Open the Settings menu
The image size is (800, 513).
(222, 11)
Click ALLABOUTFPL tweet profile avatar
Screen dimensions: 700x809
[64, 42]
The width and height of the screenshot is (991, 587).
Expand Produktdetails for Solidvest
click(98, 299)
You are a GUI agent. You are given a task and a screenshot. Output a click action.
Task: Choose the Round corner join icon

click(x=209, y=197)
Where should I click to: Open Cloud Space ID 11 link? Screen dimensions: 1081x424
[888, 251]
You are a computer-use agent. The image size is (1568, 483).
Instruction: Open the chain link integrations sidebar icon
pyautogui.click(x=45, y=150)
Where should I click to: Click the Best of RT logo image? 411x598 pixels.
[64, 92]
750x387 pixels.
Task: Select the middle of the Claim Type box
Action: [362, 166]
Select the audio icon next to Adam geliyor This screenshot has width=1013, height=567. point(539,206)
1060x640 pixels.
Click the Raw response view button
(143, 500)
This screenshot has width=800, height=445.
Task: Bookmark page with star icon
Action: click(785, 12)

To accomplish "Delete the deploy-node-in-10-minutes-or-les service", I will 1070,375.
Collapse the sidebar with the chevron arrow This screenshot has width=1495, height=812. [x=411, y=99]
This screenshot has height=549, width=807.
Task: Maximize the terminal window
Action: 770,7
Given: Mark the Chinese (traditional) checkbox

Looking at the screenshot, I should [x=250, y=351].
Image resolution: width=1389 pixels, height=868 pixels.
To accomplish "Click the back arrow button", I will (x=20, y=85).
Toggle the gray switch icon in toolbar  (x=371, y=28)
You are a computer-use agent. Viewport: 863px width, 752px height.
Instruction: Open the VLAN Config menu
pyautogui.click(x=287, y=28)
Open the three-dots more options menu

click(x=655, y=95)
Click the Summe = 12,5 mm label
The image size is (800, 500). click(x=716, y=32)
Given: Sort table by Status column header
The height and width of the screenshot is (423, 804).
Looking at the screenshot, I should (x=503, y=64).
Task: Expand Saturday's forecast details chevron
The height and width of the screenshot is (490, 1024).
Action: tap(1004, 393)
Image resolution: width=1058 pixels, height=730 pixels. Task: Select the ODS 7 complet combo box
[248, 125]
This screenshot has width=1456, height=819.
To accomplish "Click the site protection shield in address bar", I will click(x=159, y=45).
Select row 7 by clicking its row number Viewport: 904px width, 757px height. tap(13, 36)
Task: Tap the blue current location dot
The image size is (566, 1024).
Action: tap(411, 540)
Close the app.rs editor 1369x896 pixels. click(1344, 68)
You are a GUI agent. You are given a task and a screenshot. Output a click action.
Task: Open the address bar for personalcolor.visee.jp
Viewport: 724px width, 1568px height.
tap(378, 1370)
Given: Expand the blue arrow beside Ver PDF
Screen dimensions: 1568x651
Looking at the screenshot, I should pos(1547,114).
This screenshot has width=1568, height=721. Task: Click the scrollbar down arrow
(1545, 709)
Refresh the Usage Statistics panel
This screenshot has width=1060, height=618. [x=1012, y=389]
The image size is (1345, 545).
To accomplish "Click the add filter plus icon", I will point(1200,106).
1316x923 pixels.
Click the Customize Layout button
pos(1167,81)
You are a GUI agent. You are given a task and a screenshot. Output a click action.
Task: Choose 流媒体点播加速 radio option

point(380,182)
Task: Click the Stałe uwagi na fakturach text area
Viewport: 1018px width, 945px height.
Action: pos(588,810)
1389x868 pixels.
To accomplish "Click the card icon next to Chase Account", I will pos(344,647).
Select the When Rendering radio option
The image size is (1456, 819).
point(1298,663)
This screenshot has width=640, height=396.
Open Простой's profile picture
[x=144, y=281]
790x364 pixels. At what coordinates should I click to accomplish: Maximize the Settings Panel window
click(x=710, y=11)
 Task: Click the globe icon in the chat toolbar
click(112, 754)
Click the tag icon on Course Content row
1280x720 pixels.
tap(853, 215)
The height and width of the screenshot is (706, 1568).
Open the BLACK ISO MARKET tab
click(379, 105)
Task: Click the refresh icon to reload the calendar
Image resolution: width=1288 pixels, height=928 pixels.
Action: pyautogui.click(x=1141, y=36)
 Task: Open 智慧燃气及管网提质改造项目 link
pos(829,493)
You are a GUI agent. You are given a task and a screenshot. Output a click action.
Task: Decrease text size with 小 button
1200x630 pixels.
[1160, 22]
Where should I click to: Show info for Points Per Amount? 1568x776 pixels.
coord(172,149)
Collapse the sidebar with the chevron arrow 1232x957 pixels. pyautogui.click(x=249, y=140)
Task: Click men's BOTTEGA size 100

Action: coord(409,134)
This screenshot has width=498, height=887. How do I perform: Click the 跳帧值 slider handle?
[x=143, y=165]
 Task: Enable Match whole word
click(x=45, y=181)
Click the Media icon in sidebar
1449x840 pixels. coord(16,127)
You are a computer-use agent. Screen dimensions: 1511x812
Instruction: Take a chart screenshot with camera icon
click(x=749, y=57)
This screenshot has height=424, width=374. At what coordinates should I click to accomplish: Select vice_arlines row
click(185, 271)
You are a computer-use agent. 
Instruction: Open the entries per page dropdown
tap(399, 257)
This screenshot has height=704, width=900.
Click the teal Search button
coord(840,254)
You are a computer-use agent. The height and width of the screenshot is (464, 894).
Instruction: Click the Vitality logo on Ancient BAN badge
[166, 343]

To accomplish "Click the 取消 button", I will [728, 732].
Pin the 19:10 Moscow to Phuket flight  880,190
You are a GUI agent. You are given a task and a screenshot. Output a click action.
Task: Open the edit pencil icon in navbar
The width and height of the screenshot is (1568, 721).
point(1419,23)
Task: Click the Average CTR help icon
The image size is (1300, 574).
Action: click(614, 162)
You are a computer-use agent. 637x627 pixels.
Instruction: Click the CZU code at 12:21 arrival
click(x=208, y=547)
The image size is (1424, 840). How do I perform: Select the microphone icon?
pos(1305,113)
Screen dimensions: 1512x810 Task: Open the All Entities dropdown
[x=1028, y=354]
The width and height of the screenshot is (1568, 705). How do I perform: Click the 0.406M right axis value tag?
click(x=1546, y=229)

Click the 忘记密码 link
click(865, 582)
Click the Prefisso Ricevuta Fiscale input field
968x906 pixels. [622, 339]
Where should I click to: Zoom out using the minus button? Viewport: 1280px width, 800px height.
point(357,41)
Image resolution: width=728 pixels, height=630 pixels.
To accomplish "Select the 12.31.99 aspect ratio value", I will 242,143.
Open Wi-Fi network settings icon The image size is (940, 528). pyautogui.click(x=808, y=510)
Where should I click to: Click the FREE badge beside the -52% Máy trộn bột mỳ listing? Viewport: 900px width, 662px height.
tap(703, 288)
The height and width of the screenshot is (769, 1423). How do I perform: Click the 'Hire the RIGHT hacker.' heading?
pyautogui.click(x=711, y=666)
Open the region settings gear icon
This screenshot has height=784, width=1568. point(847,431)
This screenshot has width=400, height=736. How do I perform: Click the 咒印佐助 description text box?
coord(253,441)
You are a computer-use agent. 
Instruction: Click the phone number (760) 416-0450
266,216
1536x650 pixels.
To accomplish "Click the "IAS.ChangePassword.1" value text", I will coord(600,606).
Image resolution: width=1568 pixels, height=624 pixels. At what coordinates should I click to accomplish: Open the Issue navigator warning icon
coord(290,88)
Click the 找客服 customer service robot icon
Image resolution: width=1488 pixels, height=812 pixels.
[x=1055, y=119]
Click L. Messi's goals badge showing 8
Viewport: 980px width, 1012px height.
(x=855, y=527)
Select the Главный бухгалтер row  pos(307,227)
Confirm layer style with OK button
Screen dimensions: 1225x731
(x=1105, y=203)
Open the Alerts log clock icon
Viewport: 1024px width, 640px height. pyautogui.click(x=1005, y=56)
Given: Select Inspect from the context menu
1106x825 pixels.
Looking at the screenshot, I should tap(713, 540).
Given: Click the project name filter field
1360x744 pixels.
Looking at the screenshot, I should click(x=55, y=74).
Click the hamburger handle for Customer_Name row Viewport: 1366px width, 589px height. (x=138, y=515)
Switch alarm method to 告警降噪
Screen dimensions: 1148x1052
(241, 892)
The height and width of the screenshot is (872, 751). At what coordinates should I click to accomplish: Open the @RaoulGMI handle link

Set exercise »
Can you extract the records word for word, starting at the very beginning of the records and ending with the line that contains "Toggle the gray"?

Problem solution »
Open the Settings menu
The image size is (800, 513).
(222, 11)
Click ALLABOUTFPL tweet profile avatar
Screen dimensions: 700x809
[64, 42]
The width and height of the screenshot is (991, 587).
Expand Produktdetails for Solidvest
click(98, 299)
You are a GUI agent. You are given a task and a screenshot. Output a click action.
Task: Choose the Round corner join icon

click(x=209, y=197)
Where should I click to: Open Cloud Space ID 11 link? Screen dimensions: 1081x424
[888, 251]
You are a computer-use agent. The image size is (1568, 483).
Instruction: Open the chain link integrations sidebar icon
pyautogui.click(x=45, y=150)
Where should I click to: Click the Best of RT logo image? 411x598 pixels.
[64, 92]
750x387 pixels.
Task: Select the middle of the Claim Type box
Action: [362, 166]
Select the audio icon next to Adam geliyor This screenshot has width=1013, height=567. point(539,206)
1060x640 pixels.
Click the Raw response view button
(143, 500)
This screenshot has width=800, height=445.
Task: Bookmark page with star icon
Action: click(785, 12)

To accomplish "Delete the deploy-node-in-10-minutes-or-les service", I will 1070,375.
Collapse the sidebar with the chevron arrow This screenshot has width=1495, height=812. [x=411, y=99]
This screenshot has height=549, width=807.
Task: Maximize the terminal window
Action: 770,7
Given: Mark the Chinese (traditional) checkbox

Looking at the screenshot, I should [x=250, y=351].
Image resolution: width=1389 pixels, height=868 pixels.
To accomplish "Click the back arrow button", I will (x=20, y=85).
Toggle the gray switch icon in toolbar  (x=371, y=28)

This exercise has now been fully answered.